» Ausgangsdokument

┌────────

Das OLG München hat in einem neueren Urteil nun entschieden, dass bei einer Holzlieferung zur ordnungsgemäßen Untersuchung auch die probeweise Verlegung und Begehung der Holzplatten gehören. Und auch wenn der Käufer einen Mangel, der durch die Untersuchung nicht erkennbar war, später entdeckt, hat er diesen ebenso unverzüglich gegenüber seinem Verkäufer zu rügen. Dabei ist die Rüge grundsätzlich formfrei. Sie kann jedoch kraft Handelsbrauch - unabhängig von einer Parteivereinbarung - auch der Schriftform unterliegen.

Hintergrund der Entscheidung des OLG München

Der Verkäufer und der Käufer sind im Holzhandel tätig. Der Verkäufer belieferte den Käufer im Juli 2011 mit Buche-Multiplexplatten. Mit Schreiben von Mitte August 2011 und Mitte September 2011 beanstandete der Käufer gegenüber dem Verkäufer diverse Mängel. Bereits zuvor rügte er mündlich gegenüber dem Verkäufer, dass Nut und Feder des Holzes einen zu großen Spielraum hätten. Insgesamt seien 30% der Platten fehlerhaft. Die Rechnungen wurden von dem Käufer nur teilweise beglichen. Im Übrigen verweigerte der Käufer die Zahlung des Kaufpreises.

└────────

» Arbeitsauftrag 1
Beantworten Sie anhand des Textes zum Urteil des OLG München die folgenden Fragen:
(a) Was gehört laut dem Gericht bei einer Holzlieferung zur ordnungsgemäßen Untersuchung?
(b) Welche Platten lieferte der Verkäufer im Juli 2011?
(c) Was rügte der Käufer mündlich, bevor er schriftlich Mängel beanstandete?
» Arbeitsauftrag 2
Nennen Sie bitte alle Zeitangaben, die im Text zum Urteil des OLG München vorkommen.
» Arbeitsauftrag 3
Führen Sie den Text zum Urteil des OLG München nach seinem letzten Satz fort.

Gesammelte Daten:
┌────────

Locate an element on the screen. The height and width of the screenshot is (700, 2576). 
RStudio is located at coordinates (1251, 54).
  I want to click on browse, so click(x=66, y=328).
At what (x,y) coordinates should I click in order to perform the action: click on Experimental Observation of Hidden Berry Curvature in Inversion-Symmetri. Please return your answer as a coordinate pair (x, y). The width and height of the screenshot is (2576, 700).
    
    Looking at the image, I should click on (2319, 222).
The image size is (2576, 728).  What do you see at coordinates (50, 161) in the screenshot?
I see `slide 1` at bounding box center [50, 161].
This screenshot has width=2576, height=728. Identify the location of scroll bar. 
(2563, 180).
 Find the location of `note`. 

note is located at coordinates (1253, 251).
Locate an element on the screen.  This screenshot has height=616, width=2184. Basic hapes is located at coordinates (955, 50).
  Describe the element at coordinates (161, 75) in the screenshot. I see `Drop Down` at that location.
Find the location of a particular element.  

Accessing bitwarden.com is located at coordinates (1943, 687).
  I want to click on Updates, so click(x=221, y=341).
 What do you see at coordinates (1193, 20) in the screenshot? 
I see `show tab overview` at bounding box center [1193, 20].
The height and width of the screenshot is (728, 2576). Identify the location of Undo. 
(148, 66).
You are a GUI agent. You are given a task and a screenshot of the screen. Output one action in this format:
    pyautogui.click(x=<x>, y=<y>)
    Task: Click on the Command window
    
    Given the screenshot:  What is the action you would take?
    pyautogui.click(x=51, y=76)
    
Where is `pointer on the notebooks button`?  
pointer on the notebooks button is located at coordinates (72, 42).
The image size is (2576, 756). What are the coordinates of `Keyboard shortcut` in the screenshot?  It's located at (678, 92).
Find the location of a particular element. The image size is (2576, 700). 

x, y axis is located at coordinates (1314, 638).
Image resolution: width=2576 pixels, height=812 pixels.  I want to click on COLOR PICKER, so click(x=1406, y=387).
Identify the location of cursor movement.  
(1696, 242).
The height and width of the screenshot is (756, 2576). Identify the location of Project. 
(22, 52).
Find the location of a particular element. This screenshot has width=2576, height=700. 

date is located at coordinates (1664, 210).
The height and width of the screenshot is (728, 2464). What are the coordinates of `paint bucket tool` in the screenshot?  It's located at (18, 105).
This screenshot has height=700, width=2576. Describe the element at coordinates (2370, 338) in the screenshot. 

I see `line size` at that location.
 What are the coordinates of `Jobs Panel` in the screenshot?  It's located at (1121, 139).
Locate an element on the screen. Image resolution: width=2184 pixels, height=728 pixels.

└────────

» Antwort zur Aufgabe 1
(a) Die probeweise Verlegung und Begehung der Holzplatten.
(b) Buche-Multiplexplatten.
(c) Dass Nut und Feder des Holzes einen zu großen Spielraum hätten.

» Antwort zur Aufgabe 2
Juli 2011; Mitte August 2011; Mitte September 2011

» Antwort zur Aufgabe 3
Um auch den ausstehenden Kaufpreis zu erhalten, hat der Verkäufer gegen den Käufer Zahlungsklage erhoben. Dagegen wendet sich der Käufer. Er trägt vor, dass bestimmte Platten verdeckte Mängel aufgewiesen hätten. Er habe die Platten bei Anlieferung visuell stichprobenartig begutachtet, die Mängel hätten sich jedoch erst bei Verlegung der Platten Mitte August gezeigt. Seine Rüge sei daher rechtzeitig. Der Verkäufer führt dagegen an, dass der Käufer die Mängel nicht rechtzeitig gerügt hätte. Der Käufer könne der Kaufpreisforderung daher keine Gewährleistungsansprüche mehr entgegenhalten. Auch habe der Käufer die Rüge nicht formgerecht erklärt, da im Holzhandel die Tegernseer Gebräuche einschlägig seien, welche eine Schriftform für die Rüge vorsehen.

Das Urteil des OLG München vom 24.09.2015, Az.: 23 U 417/15

Die Klage des Verkäufers hatte Erfolg. Der Verkäufer habe sich nach Auffassung des OLG München zu Recht auf die verspätete Rüge des Käufers berufen.

Die Rüge des Käufers sei verspätet, da er die Mängel erst drei Wochen nach Ablieferung gegenüber dem Verkäufer schriftlich gerügt habe. Insbesondere könne sich der Käufer hierbei nicht auf verdeckte Mängel berufen - denn bei einer Fehlerquote von 30%, wie von dem Käufer selbst vorgetragen, hätte eine gebotene stichprobenweise Verlegung und Begehung der Platten die Mängel kenntlich gemacht. Die Warenuntersuchung durch den Käufer beschränkte sich indes allein auf eine visuelle Prüfung. Diese genüge den Anforderungen an die Untersuchungs- und Rügeobliegenheit nicht.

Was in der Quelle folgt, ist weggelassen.